"Yes, friends, those men knew us," continued Maloosray; "and to my mind the place is no longer safe: so we had as well be ready. If they have given the alarm—and Bulwunt would do so if he had any sense—we shall have horsemen scouring the plains to-morrow, and that fine lad, Fazil Khan, at the head of them. So away, some of you: watch the gates; let the horses be kept saddled all day; and let them have bread as fast as they can eat it. I would go at once, Nettajee," he added to that person, taking him aside; "but the Wuzeer must be seen and spoken with first. He was at Almella yesterday, and will be in the city by the afternoon. Without having speech of him, I dare not show myself before the master; and the object of our journey would be incomplete. I think we may trust him."

"Alas! I fear not," replied Nettajee; "ye are too sanguine, you and the Maharaja. Khan Mahomed will not league with us; he leans to the Moghuls, and calls us 'Kafirs of Hindus,' and kills cows wherever he can. I know it. Why do ye trust him, when he is faithless to his own salt? Suppose he chose to turn round and hang up Tannajee Maloosray to the 'Goruk Imlee tree,' would not that keep him fair in his master's eyes, and blind them to his intrigues with the Padshah? Ah, brother, trust him not: one who will deceive the master who has raised him to what he is, will deceive you. A slave born, he will be one to the last; and he is not fit to strike in with free men like us! Leave him to the Moghuls, to whom he will be a slave, as he was to Beejapoor: we have our own road between both. But come now to Ranoo: is he fit to travel?"

"He will be better after he has slept. We were owls, Nettajee, not to see through those flimsy disguises," returned Maloosray.

"Bulwunt Rao is better living than dead, brother; and we may yet bring him round," said Nettajee.

"I tell thee, O Netta," interrupted Tannajee, fiercely, and grinding his teeth as he spoke, "I would cut him down with my own hand at the feet of the Maharaja, rather than he should have speech of him. Never name him to me, else we may differ."

"Ah, that blow of his still rings in your head, Tannajee," replied the other, laughing. "But come; if you don't need sleep, I do. He sleeps," he continued, as they entered the cloister where the wounded man lay; "that is well; and I will do the same, Tannajee;" and so saying, he took down a sheet from a cord on which it was hanging, and, wrapping himself in it, lay down, and was soon snoring loudly.

But Maloosray could not sleep, and after a while, got up, and ascending the steps to the roof of the terrace, looked over the plain suspiciously. All, however, was still. To the east, lightning was playing about the tops of the clouds in dim flickering flashes. Everywhere else the sky was clear, and the stars shone with great lustre. A few jackals howled in the distance, and their cry was answered successively in many directions. Then the drums and horns of the several guards at the gates and on the outer walls and bastions of the city, sounded deep and shrill one by one, and were taken up by those in the "Ark" or citadel of the palace, and so died away in the distance.

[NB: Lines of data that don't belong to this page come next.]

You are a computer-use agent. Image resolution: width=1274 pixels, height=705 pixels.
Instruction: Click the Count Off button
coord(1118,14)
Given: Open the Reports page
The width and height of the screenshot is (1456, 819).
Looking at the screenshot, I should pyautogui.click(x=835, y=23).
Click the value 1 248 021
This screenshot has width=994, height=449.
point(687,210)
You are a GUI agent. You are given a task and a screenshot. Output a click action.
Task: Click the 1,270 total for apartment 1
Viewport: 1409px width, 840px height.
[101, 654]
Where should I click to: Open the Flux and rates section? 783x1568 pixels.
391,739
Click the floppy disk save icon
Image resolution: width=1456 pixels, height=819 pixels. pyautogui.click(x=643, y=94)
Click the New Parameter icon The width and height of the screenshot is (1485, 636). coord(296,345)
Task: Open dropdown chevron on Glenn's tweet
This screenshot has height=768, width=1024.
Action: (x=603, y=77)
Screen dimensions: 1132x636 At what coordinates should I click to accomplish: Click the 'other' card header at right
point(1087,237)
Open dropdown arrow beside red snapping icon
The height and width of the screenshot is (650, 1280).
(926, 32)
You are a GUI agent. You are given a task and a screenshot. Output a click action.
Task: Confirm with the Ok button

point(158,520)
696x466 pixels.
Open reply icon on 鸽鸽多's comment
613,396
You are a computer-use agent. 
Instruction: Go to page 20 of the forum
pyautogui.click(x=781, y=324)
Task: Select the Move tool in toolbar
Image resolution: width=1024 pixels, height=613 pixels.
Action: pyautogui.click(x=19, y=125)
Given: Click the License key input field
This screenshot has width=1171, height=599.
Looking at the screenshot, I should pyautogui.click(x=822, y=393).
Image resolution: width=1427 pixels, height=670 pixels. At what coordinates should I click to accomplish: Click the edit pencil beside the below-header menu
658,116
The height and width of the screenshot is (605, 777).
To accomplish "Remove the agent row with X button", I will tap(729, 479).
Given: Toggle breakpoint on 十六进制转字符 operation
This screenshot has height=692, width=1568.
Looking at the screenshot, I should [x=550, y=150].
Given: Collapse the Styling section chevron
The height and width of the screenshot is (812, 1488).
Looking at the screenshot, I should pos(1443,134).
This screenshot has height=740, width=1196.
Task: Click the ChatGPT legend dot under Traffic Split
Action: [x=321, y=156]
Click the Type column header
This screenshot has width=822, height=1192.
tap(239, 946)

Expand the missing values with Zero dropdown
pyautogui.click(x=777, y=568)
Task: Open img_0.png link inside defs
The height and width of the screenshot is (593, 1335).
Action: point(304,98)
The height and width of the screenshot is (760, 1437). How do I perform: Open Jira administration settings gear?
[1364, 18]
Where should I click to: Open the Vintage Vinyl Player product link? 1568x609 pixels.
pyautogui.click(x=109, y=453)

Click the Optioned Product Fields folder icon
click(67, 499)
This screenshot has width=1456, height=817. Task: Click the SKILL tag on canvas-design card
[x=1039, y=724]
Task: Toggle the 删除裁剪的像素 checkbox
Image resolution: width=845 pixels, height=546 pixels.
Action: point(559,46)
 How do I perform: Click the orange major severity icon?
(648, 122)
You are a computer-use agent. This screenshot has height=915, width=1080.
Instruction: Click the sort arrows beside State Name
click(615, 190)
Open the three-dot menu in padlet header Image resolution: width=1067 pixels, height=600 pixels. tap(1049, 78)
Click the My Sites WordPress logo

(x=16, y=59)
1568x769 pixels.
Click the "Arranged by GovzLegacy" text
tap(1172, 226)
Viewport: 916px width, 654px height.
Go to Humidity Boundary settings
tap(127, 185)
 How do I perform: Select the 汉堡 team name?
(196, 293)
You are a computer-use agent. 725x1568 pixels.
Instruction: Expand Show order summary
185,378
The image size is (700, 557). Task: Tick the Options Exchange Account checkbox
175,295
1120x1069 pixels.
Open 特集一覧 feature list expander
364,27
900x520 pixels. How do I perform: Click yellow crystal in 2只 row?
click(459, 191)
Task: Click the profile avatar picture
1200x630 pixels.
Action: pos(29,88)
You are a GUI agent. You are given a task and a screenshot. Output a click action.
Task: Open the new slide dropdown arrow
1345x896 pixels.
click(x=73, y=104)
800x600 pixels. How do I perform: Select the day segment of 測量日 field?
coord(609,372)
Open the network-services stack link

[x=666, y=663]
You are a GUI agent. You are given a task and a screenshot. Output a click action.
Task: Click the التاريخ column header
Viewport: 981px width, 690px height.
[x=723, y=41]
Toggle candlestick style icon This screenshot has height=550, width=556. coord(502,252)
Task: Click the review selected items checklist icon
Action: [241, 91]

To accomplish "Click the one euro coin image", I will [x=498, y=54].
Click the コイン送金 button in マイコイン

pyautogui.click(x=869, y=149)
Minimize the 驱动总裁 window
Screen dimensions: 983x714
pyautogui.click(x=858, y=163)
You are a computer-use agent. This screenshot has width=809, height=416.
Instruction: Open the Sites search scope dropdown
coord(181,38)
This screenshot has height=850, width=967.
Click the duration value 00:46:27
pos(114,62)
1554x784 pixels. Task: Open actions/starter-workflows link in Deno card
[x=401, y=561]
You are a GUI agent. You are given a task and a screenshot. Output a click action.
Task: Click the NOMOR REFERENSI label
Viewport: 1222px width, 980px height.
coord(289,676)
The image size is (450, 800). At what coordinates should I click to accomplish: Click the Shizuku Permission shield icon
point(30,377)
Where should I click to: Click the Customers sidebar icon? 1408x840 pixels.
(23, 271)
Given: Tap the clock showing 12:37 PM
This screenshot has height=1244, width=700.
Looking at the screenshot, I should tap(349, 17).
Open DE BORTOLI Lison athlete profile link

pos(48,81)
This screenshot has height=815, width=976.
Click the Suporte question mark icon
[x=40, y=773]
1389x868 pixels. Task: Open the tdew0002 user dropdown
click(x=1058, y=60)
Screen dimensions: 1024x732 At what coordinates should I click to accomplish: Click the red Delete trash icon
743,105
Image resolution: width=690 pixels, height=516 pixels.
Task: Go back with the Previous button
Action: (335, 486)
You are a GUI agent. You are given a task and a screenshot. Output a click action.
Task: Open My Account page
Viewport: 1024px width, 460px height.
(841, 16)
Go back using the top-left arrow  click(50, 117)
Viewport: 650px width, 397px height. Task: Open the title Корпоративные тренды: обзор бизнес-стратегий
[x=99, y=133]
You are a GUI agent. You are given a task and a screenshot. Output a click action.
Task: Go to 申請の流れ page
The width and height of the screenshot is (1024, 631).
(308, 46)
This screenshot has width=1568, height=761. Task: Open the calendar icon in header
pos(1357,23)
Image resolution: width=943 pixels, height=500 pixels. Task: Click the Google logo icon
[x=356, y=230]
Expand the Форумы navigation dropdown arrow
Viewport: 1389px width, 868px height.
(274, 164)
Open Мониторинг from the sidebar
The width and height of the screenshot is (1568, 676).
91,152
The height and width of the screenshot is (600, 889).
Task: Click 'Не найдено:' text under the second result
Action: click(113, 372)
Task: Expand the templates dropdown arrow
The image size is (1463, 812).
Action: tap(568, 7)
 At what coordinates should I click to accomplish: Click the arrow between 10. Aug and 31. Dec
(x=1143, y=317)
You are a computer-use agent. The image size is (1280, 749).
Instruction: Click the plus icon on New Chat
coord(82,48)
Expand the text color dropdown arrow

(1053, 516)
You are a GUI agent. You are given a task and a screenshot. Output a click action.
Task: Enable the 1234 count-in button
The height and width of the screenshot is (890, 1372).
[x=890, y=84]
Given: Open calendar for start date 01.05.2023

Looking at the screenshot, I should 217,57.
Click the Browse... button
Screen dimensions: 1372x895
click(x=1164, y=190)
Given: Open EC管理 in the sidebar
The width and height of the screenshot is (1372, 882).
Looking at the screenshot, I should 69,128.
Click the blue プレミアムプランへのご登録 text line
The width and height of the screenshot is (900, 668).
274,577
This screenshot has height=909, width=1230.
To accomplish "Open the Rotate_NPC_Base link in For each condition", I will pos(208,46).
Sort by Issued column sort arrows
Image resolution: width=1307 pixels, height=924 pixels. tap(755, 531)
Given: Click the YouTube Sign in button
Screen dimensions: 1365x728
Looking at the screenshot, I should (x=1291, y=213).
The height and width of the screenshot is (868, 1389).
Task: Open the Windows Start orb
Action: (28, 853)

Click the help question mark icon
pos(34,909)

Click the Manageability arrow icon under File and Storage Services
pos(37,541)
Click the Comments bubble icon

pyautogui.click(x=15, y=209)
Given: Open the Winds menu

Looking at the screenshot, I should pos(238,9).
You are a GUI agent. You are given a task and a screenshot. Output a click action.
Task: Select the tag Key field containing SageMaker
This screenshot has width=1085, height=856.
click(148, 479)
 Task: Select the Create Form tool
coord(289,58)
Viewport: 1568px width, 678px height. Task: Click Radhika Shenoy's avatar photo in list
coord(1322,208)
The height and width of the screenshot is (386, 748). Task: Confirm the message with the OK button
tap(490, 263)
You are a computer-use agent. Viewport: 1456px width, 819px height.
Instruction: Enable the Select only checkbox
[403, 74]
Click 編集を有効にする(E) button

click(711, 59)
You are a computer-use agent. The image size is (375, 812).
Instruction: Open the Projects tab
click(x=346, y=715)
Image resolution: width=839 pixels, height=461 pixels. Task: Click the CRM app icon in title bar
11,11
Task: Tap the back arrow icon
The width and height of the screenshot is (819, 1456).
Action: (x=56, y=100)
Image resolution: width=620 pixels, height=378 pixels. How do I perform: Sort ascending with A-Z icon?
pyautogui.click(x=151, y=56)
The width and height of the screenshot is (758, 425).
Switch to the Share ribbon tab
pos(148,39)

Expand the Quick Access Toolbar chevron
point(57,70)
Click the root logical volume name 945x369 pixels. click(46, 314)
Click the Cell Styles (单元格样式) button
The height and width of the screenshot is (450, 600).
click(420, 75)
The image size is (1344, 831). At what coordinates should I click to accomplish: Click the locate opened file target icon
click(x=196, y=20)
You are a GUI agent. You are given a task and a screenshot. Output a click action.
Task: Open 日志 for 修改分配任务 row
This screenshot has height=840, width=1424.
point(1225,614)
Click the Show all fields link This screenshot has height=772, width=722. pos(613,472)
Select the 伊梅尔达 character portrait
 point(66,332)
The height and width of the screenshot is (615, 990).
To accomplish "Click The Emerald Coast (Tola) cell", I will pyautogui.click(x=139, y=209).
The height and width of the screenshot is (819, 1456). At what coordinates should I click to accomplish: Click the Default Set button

His eye followed the line of towers and battlements, and narrowly watched every light which might betoken a stir among the troops within; but there was none. The huge dome of the mausoleum of Mahmood Adil Shah, not long completed, stood out in a dark heavy mass against the clear sky: and beyond it the outlines of the Palace of the Seven Stories—the great Cavalier—and a confused mass of trees and buildings intermingled; nearer, too, the massive walls and arches of the tomb of the mother of the late King, then, as now, unfinished.

All was still. High up in the palace a light twinkled now and then faintly, on which Tannajee speculated dreamily. Was the King awake? the light was in his private apartments. What could he be doing so late in the night? for the drums and trumpets had sounded the third watch. O that he would join heartily with his master, and defy the Moghuls! Would no one tell him this was his best policy? Better a thousand times to secure the fidelity of a large portion of his own subjects by timely concession, than to defy and coerce their chieftain. Now, too, though the Moghuls had been once beaten off, it would not be so again. They were resting and gathering strength, and one by one the independent kingdoms to the north had fallen before them.